- **TRECHO FORNECIDO**

M, o Vampiro de Dusseldorf (1931) - Hans Beckert e a representação do psicopata de perfil impulsivo
Direção: Fritz Lang
Roteiristas: Thea von Harbou, Fritz Lang e Egon Jacobsohn
País: Alemanha
Duração: 1h:57min
Considerado uma obra-prima absoluta do expressionismo alemão e um marco fundacional do suspense moderno, M - O Vampiro de Düsseldorf (1931), de Fritz Lang, é muito mais do que um filme sobre a caça a um criminoso. É um estudo sociológico e psicológico que, mesmo quase um século após seu lançamento, permanece como uma das representações mais precisas e perturbadoras da psicopatia e da compulsão no cinema. No centro desta narrativa sombria está Hans Beckert, interpretado por Peter Lorre em uma atuação que definiu sua carreira e estabeleceu o padrão para os vilões complexos que viriam a seguir.

- **INSTRUÇÃO**
Pode reproduzir na íntegra, sem nenhuma alteração, o trecho acima sobre o filme M, o Vampiro de Dusseldorf?

- **MATERIAL FORNECIDO**
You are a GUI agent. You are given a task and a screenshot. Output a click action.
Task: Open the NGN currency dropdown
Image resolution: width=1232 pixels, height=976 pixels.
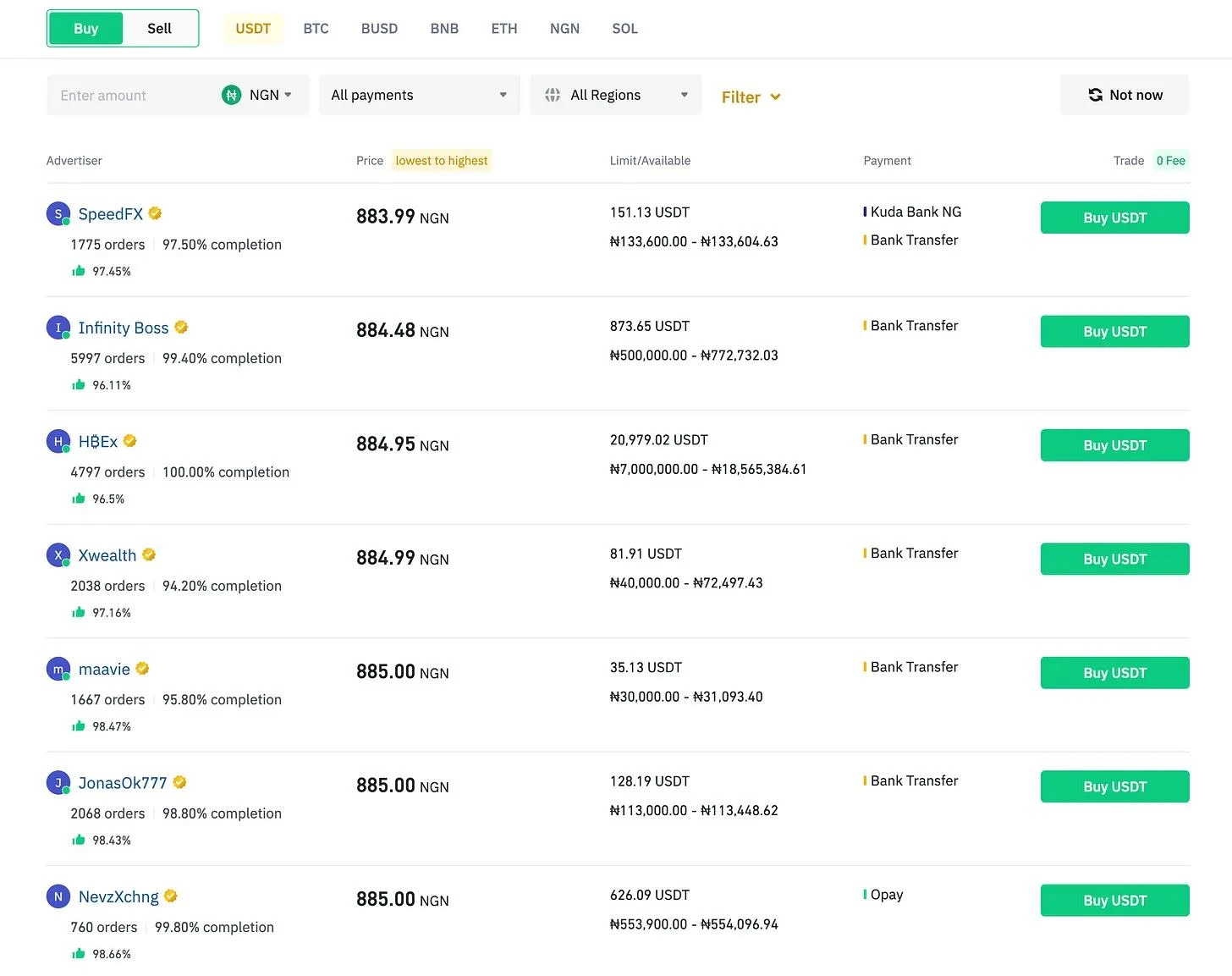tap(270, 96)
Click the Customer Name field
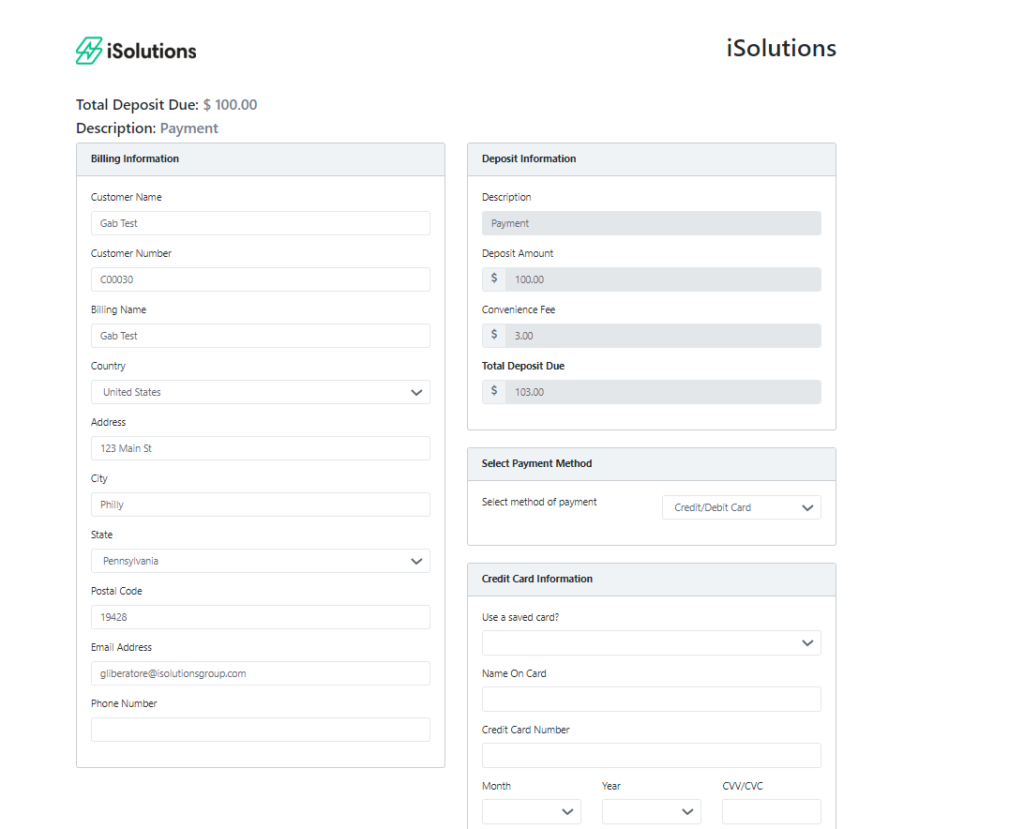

==

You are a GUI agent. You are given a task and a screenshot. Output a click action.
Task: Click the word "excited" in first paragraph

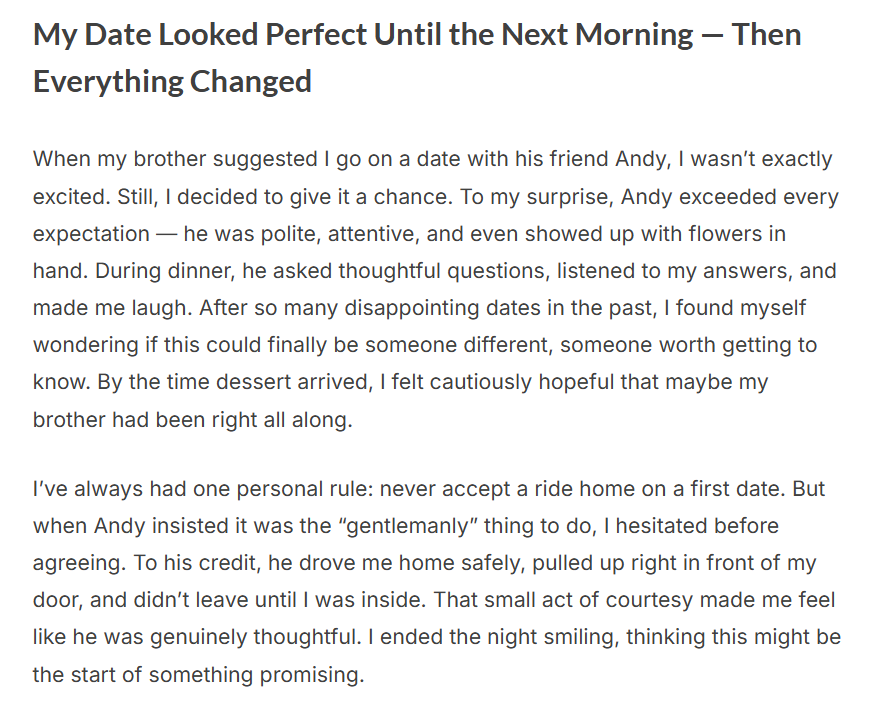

- **SOLUÇÃO**
M, o Vampiro de Dusseldorf (1931) - Hans Beckert e a representação do psicopata de perfil impulsivo
Direção: Fritz Lang
Roteiristas: Thea von Harbou, Fritz Lang e Egon Jacobsohn
País: Alemanha
Duração: 1h:57min
Considerado uma obra-prima absoluta do expressionismo alemão e um marco fundacional do suspense moderno, M - O Vampiro de Düsseldorf (1931), de Fritz Lang, é muito mais do que um filme sobre a caça a um criminoso. É um estudo sociológico e psicológico que, mesmo quase um século após seu lançamento, permanece como uma das representações mais precisas e perturbadoras da psicopatia e da compulsão no cinema. No centro desta narrativa sombria está Hans Beckert, interpretado por Peter Lorre em uma atuação que definiu sua carreira e estabeleceu o padrão para os vilões complexos que viriam a seguir.